Top 10 Letters
"The Passion," "Lost In Translation," chopped steak, Nasa, really long words, and more.
11:00 PM, Feb 29, 2004
The Hollywood love-fest surrounding Sofia Coppola and "Lost In Translation" seems inversely proportional to the overly-harsh treatment she received after her performance in "The Godfather III." (David Skinner, A Commoner's Complaint) The Coppola name surely can be used to push in either direction. David Lynch's daughter was soundly panned for "Boxing Helena," but if she were to ever create a masterpiece on her father's level, the praise of her genius would shortly follow.

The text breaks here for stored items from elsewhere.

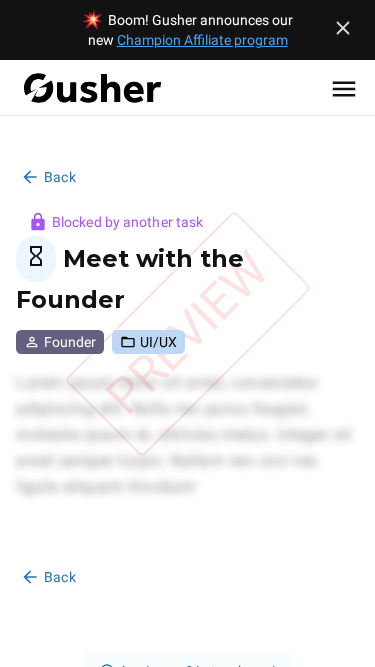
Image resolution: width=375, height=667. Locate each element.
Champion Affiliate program (202, 40)
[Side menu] (344, 88)
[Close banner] (343, 28)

Larry Miller might let his son know that antidisestablishmentarianism ("opposition to the disestablishment of the Church of England") is only 28 letters long (What Did You Say?).

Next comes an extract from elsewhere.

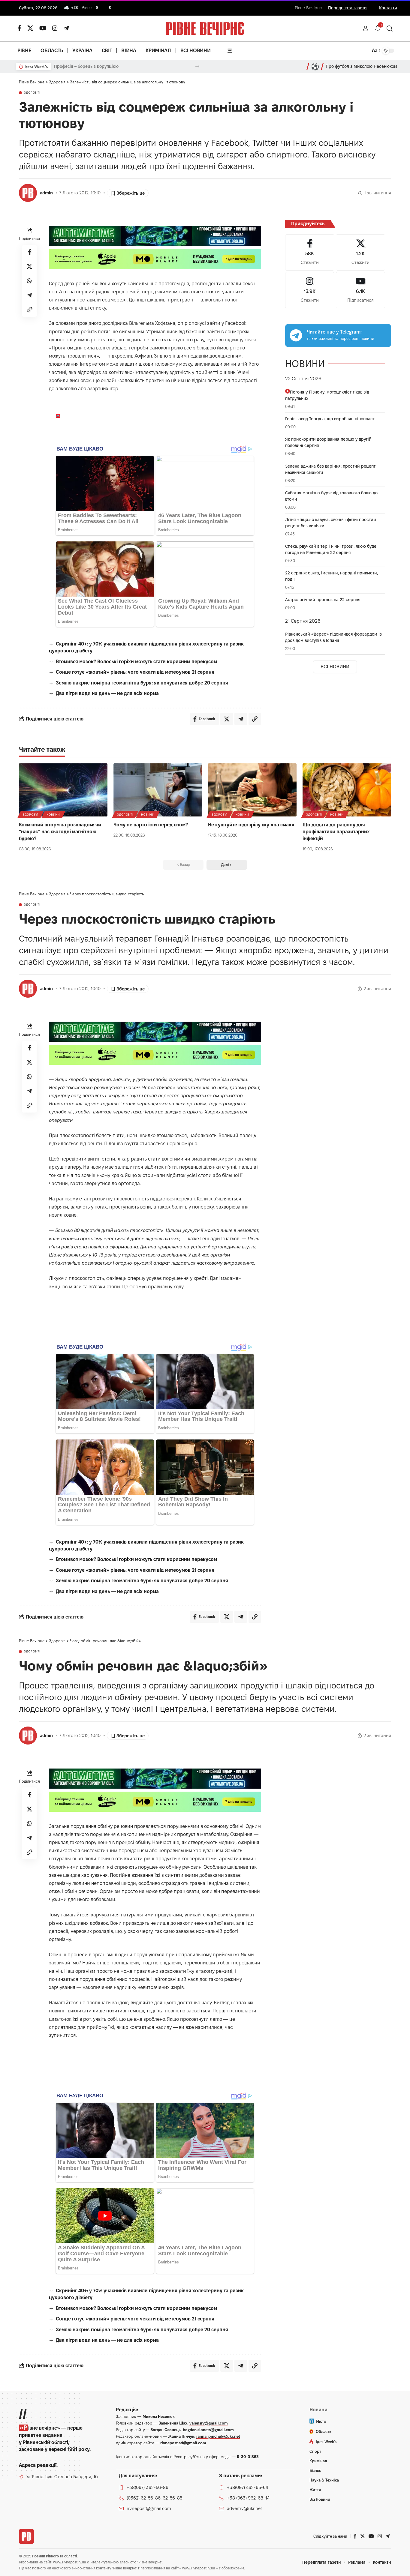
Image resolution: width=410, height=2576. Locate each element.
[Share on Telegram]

Floccinaucinihilipilification ("categorization of something as worthless or trivial" and the longest word in the OED) is longer at 29 letters. Some claim that pneumonoultramicroscopicsilicovolcanoconiosis: ("the miners' lung disease caused by inhaling silica"), at 45 letters, is longer, but others, including me, say this is merely a contrived, not real, word.

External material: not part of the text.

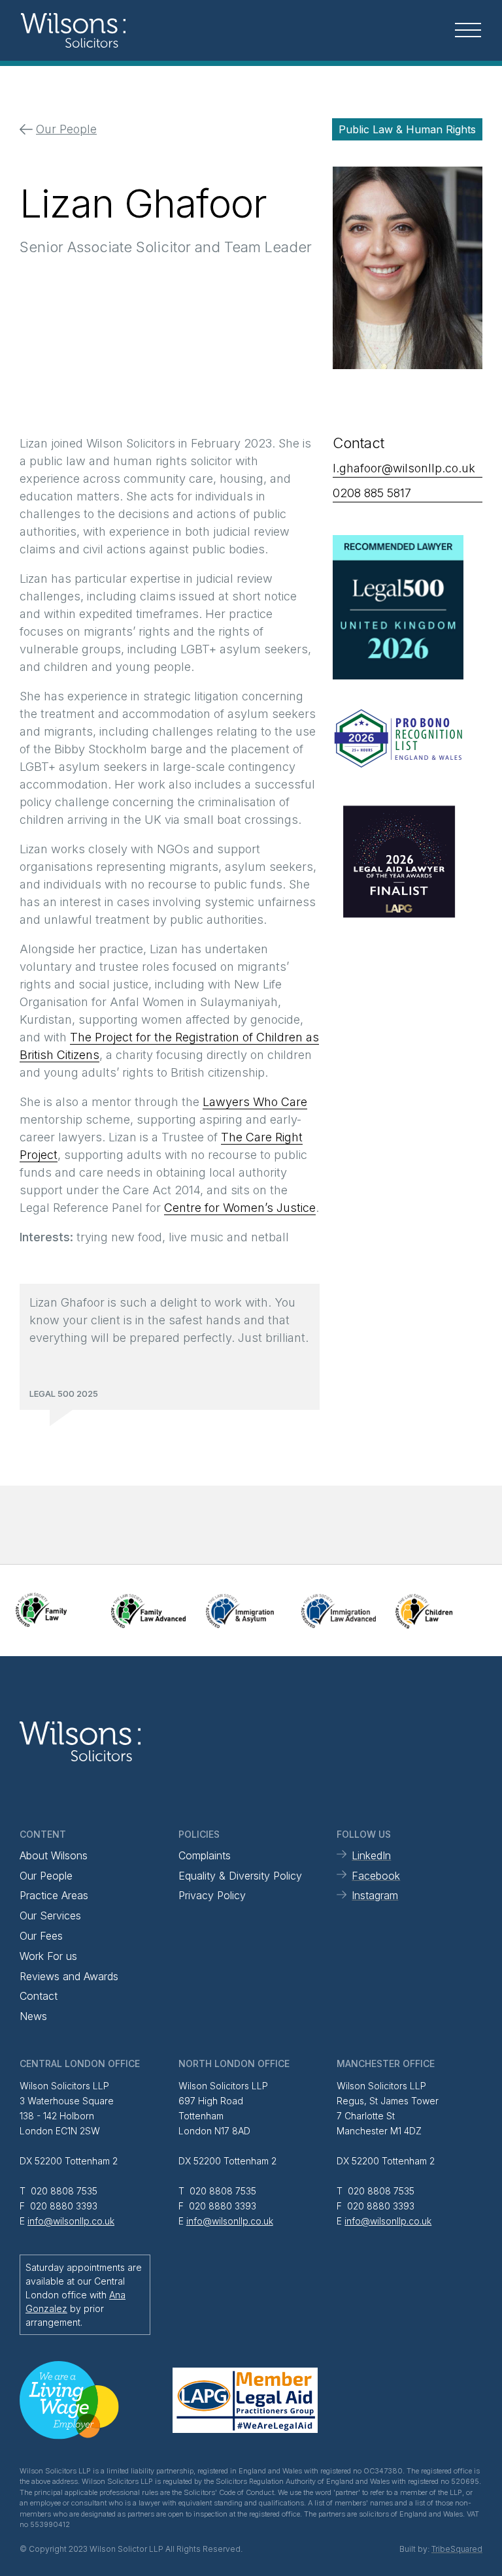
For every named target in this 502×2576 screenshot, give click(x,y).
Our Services (50, 1915)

I remember the childhood discussions of antidisestablishmentarianism very well because my father was a professor of English Literature (Caltech) and he had a gay old time explaining it to me. He was right in his element. However, the one word that has stayed with me down through the years since I first heard it is hypersesquepedalianism.
Although shorter by six characters, this delectable word means "The extreme tendency to use overly long words." Does it get any better than that?
Another "Old School" coach who has returned to a high-profile coaching job is Bobby Ross. (Ed Walsh, The Greatest Generation of Coaches) A former head coach in the NFL (he took San Diego to the Super Bowl) and the NCAA (Georgia Tech won a national championship while he was the helm there), Ross has taken up the challenge of reinvigorating the storied football at the U.S. Military Academy.